Sagu menjadi panganan utama masyarakat Kampung Yoboy, Distrik Sentani, Kabupaten Jayapura, Papua. Hutan sagu terhampar luas di belakang rumah-rumah warga. Pada tepian Danau Seta yang memanjang, hamparan sagu ini disebut dusun sagu. Bapak Jems Richard Wally dan Mama Novita Sokoy, pasutri asal Kampung Yoboy mengajak kita menyusuri makna sagu bagi warga setempat.
Untuk menuju ke sini, kita bisa menempuh dengan kapal cepat (speedboat) sekira 7 menit dari Dermga Yahim Sentani. Perjalanan itu merogoh ongkos Rp10.000 per orang. Dusun Sagu ini milik masyarakat Yoboi sesuai Mata Rumah (marga) yang dijaga secara bersama-sama. Tak hanya menjadi kudapan utama di piring makan, sejak lama, sagu juga menjadi sumber penghasilan masyarakat Yoboy.
Mama Novita dan Bapak Jems dianugerahi enam orang anak. Anak pertama duduk di bangku SMA, anak kedua bersekolah di tingkat SMP, anak ketiga masih belajar di SD, sementara tiga anak lainnya belum bersekolah. Untuk membayar biaya sekolah, mama Novita menjual sagu. Sagu dijual dalam bentuk tepung basah, kemudian ditaruh dalam wadah karung. Per 15 kg dihargai Rp250.000. Menurut mama Novita, satu batang sagu bisa menghasilkan 10—15 karung tergantung karung dan kualitas sagu yang dihasilkan. Proses produksi memakan waktu satu hingga tiga hari, tergantung tenaga kerja.

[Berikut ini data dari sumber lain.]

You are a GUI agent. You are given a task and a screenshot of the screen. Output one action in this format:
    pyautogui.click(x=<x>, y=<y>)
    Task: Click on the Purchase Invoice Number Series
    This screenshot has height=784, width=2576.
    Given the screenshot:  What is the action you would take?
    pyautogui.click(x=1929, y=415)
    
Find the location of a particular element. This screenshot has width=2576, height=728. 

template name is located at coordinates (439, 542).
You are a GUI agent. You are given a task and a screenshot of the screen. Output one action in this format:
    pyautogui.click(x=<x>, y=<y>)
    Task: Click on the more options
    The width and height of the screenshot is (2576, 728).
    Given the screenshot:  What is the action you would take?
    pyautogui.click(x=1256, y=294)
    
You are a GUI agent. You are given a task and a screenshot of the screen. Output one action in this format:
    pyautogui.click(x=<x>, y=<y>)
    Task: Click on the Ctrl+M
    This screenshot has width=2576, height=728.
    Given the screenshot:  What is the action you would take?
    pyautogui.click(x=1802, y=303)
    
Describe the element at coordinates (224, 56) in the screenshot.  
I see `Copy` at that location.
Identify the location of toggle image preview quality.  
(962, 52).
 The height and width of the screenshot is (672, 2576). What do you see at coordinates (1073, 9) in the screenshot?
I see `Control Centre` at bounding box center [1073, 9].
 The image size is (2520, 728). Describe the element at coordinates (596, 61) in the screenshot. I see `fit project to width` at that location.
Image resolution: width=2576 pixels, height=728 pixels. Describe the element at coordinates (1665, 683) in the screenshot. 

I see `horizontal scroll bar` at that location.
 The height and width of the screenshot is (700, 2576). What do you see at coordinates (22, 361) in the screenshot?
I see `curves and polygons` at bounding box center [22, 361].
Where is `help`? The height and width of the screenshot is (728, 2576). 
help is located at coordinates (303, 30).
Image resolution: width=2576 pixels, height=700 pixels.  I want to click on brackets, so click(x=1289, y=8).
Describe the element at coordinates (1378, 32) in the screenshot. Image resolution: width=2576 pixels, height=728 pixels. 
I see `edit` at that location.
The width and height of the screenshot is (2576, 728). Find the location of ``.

Untuk mendapatkan penghasilan lebih, James dan Novita mencari ikan di danau untuk dijual dan dikonsumsi. Menurut Jems, sepiring sagu yang dimasak menjadi papeda sangat nikmat jika ditemani dengan ikan segar. Mereka sekeluarga sangat senang memakannya.
Manfaat sagu tak berhenti sampai di sana, batang sagu ternyata juga bisa dimanfaatkan sebagai bahan baku dinding, lantai rumah, dan kayu bakar. Sedangkan daun sagu bisa dianyam menjadi atap, dinding, dan wadah penyimpan barang. Sagu adalah kehidupan yang menghidupi masyarakat Kampung Yoboy.